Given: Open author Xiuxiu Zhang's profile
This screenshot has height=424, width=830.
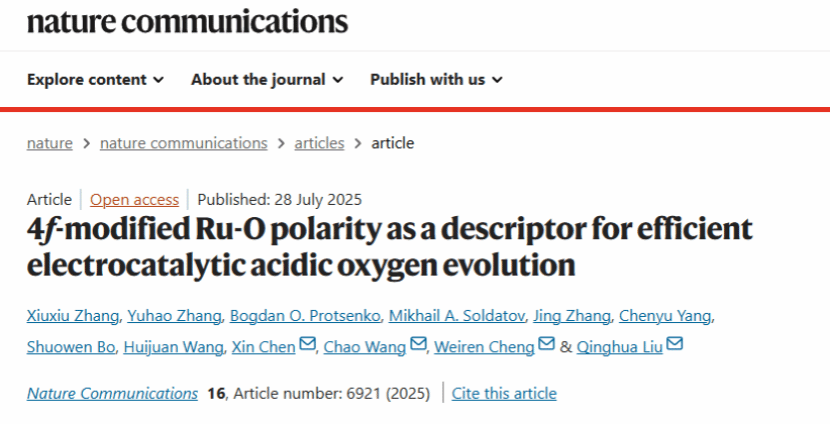Looking at the screenshot, I should pos(73,316).
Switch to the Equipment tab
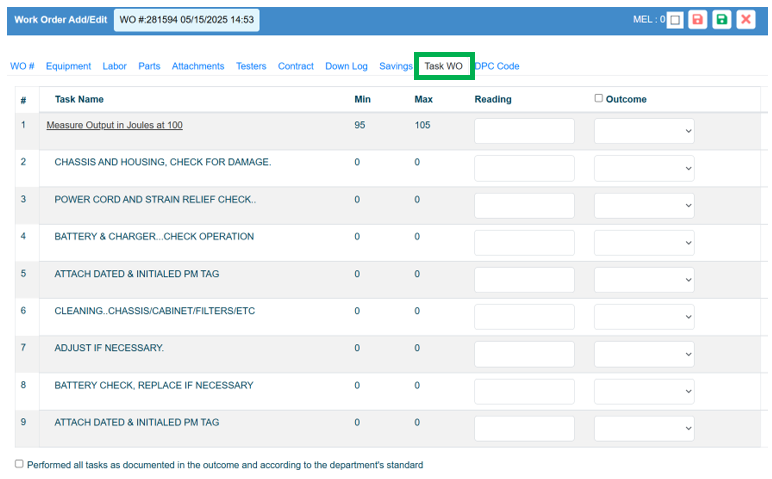The width and height of the screenshot is (772, 479). (x=68, y=66)
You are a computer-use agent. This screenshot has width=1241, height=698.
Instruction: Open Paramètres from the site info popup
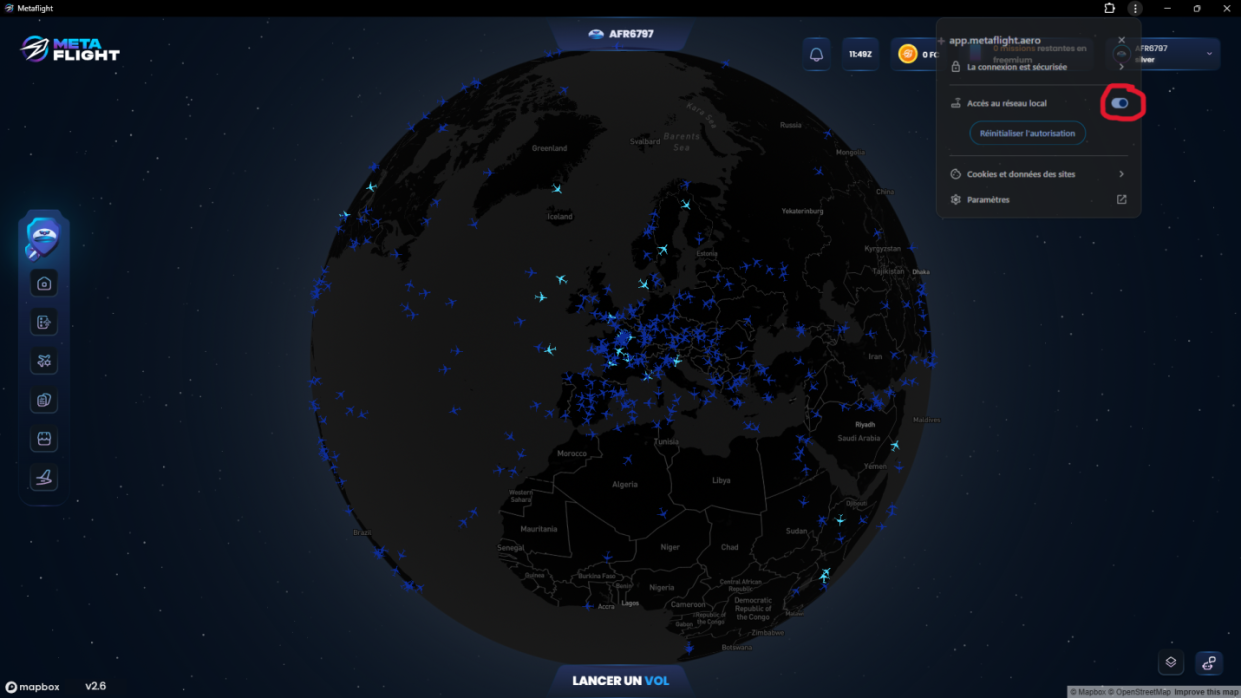click(x=1037, y=200)
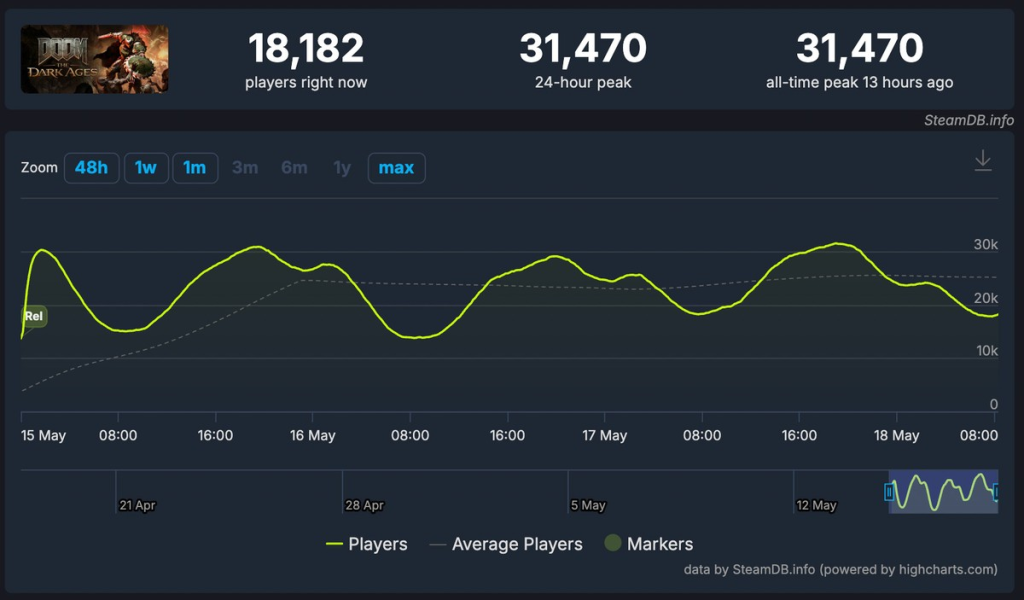The height and width of the screenshot is (600, 1024).
Task: Toggle the Players series in legend
Action: pyautogui.click(x=366, y=544)
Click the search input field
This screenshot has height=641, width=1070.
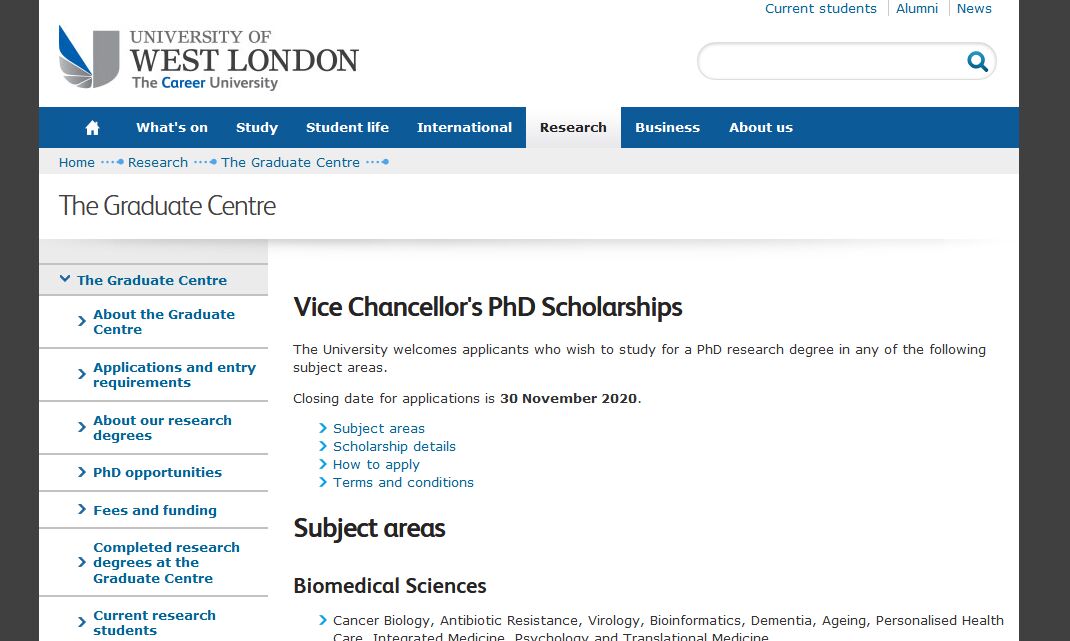tap(831, 61)
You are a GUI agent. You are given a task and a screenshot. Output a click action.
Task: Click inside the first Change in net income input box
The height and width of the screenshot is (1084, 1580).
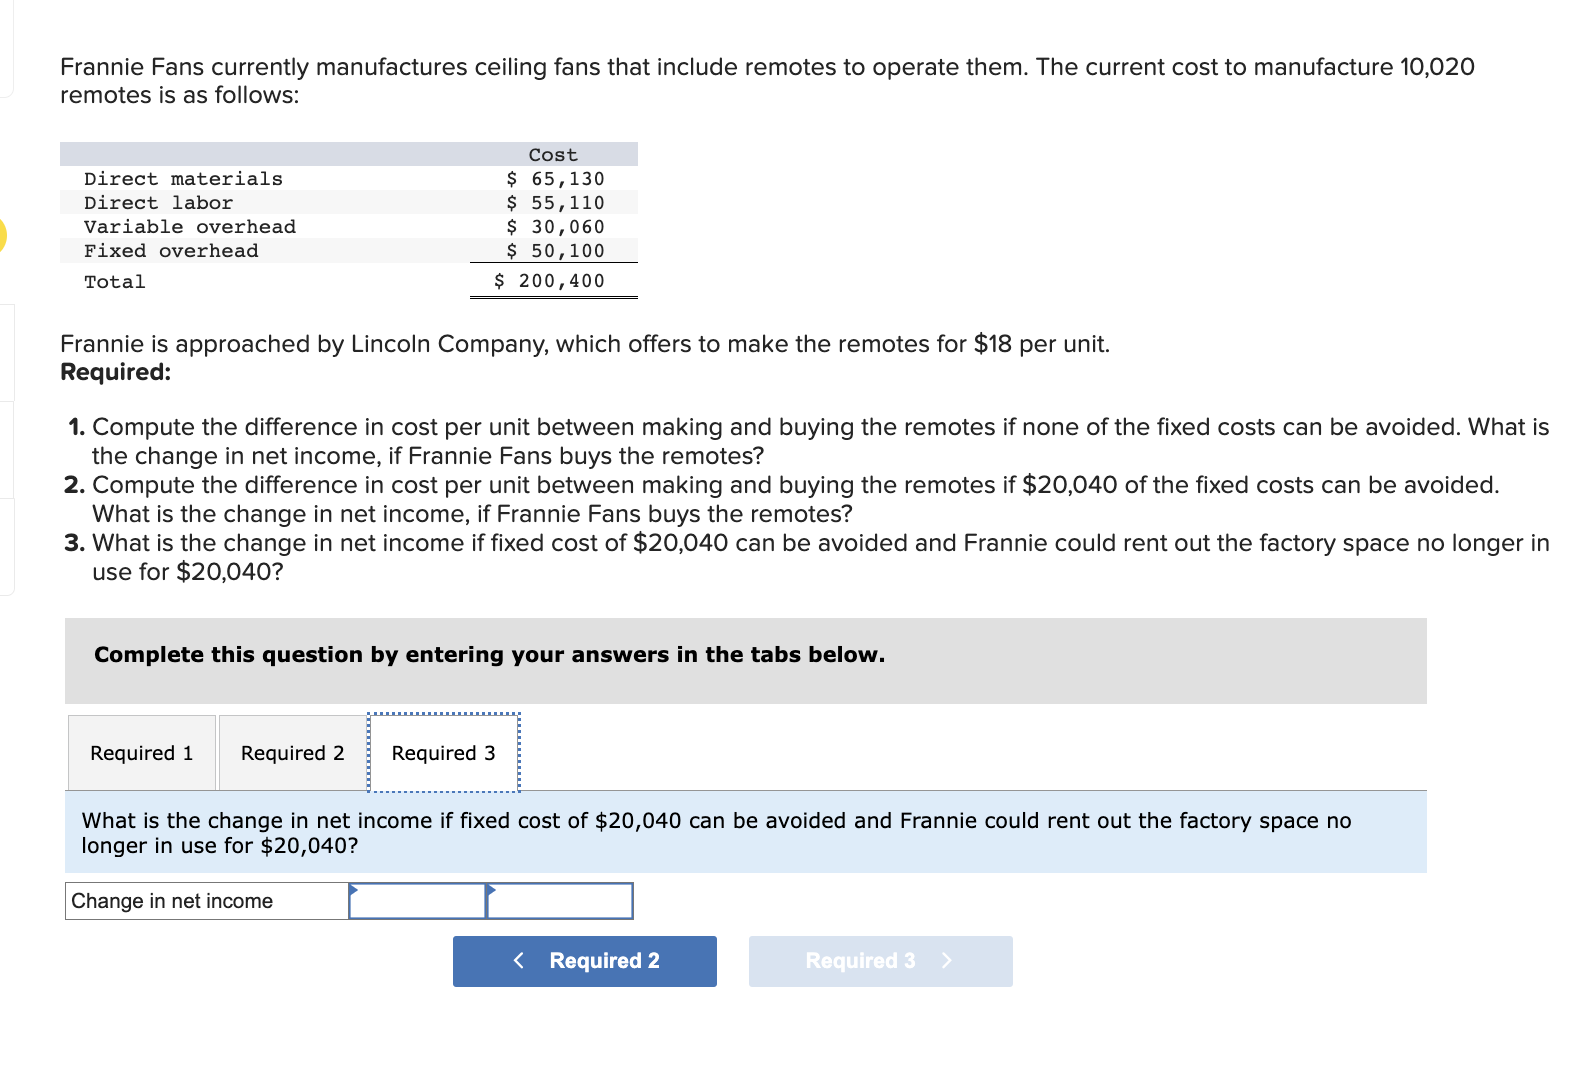416,901
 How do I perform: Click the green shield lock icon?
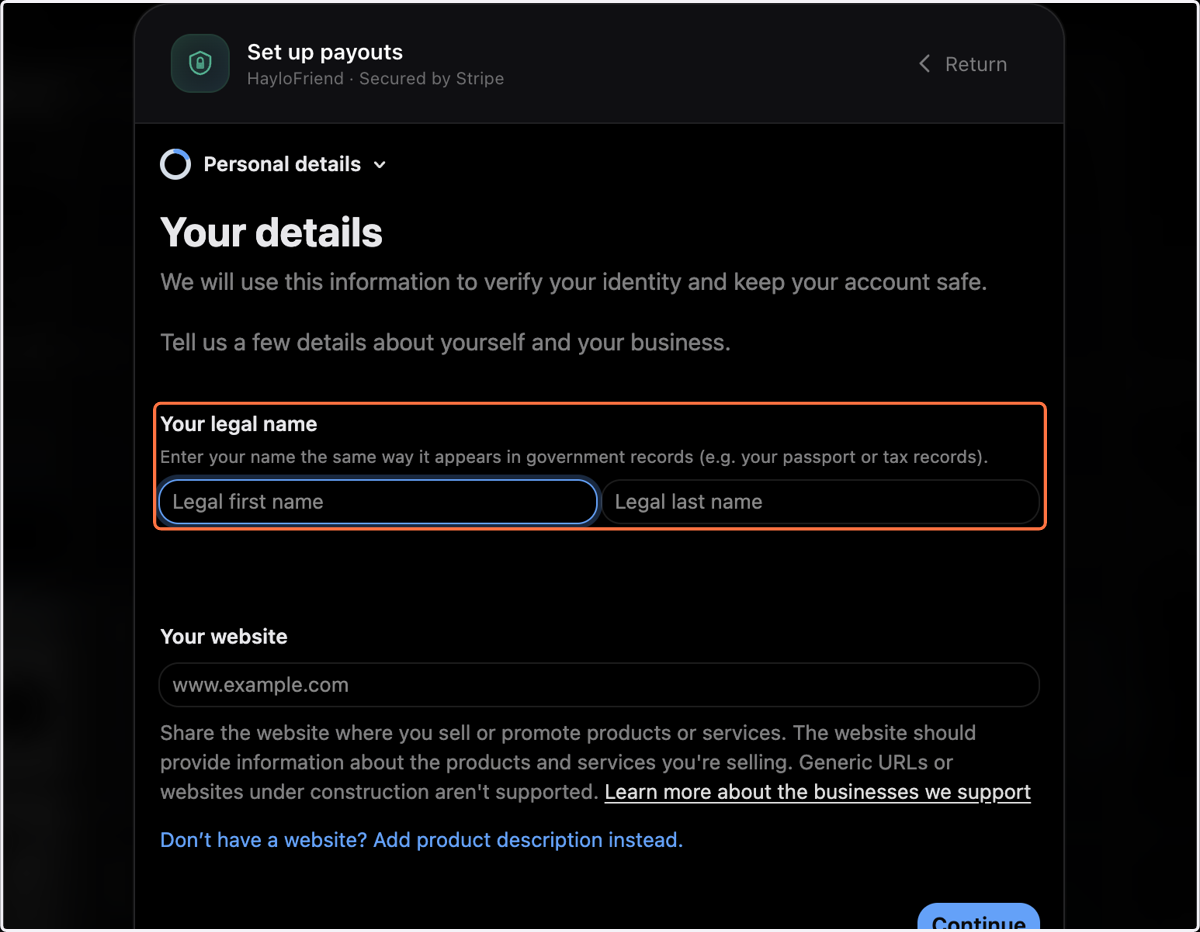pyautogui.click(x=200, y=64)
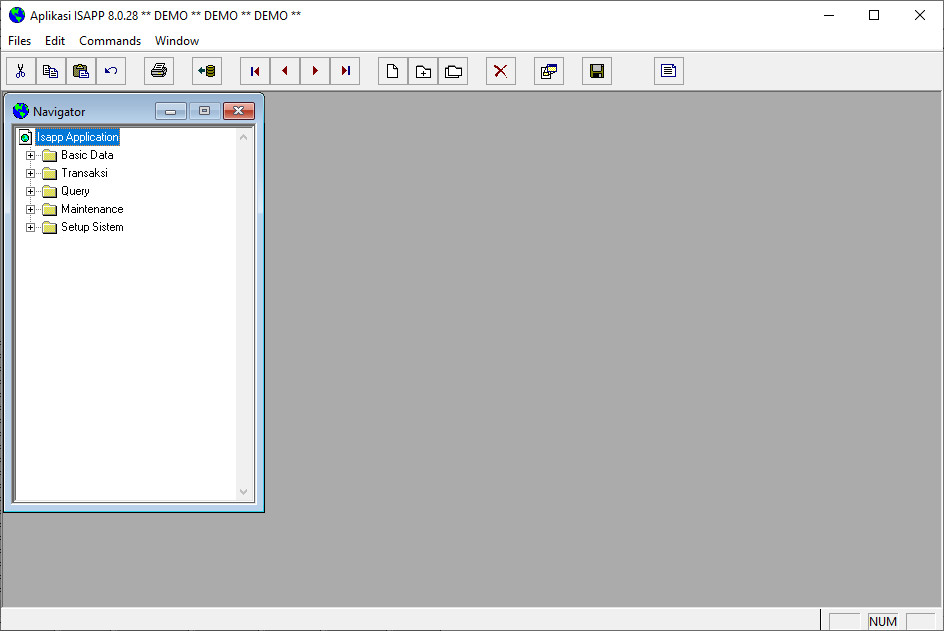Go to the previous record
Screen dimensions: 944x631
pos(284,71)
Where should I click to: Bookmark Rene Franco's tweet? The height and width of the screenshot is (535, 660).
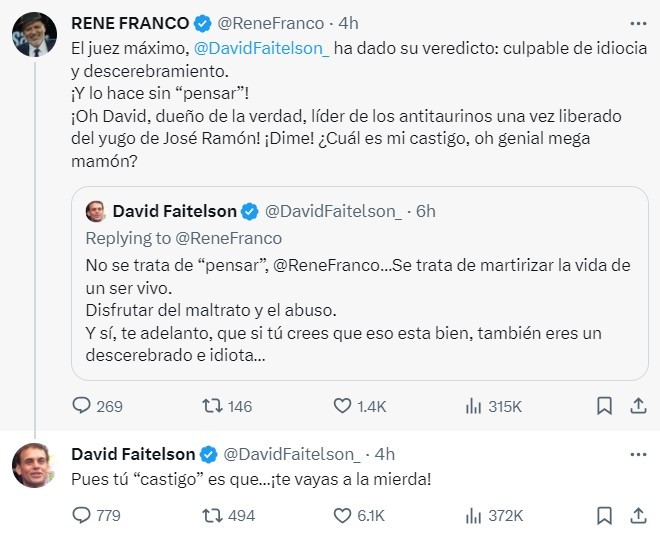604,406
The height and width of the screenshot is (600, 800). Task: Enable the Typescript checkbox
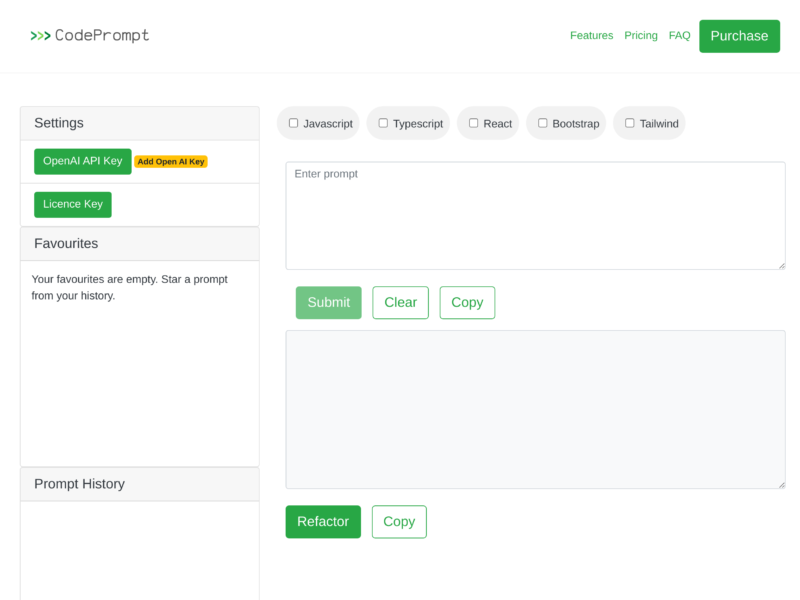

-------------------------

Your goal: Print all the entries again exactly as written, but without the pictures.

Result:
Given: Open author Xiuxiu Zhang's profile
This screenshot has height=424, width=830.
Looking at the screenshot, I should pos(73,316).
Switch to the Equipment tab
The width and height of the screenshot is (772, 479). (x=68, y=66)
You are a computer-use agent. This screenshot has width=1241, height=698.
Instruction: Open Paramètres from the site info popup
click(x=1037, y=200)
The height and width of the screenshot is (600, 1024).
Task: Toggle the Players series in legend
Action: pyautogui.click(x=366, y=544)
Click the search input field
This screenshot has height=641, width=1070.
tap(831, 61)
You are a GUI agent. You are given a task and a screenshot. Output a click action.
Task: Click inside the first Change in net income input box
The height and width of the screenshot is (1084, 1580).
416,901
 How do I perform: Click the green shield lock icon?
pyautogui.click(x=200, y=64)
Go to the previous record
Screen dimensions: 944x631
pos(284,71)
Where should I click to: Bookmark Rene Franco's tweet? The height and width of the screenshot is (535, 660).
604,406
The height and width of the screenshot is (600, 800). Task: Enable the Typescript checkbox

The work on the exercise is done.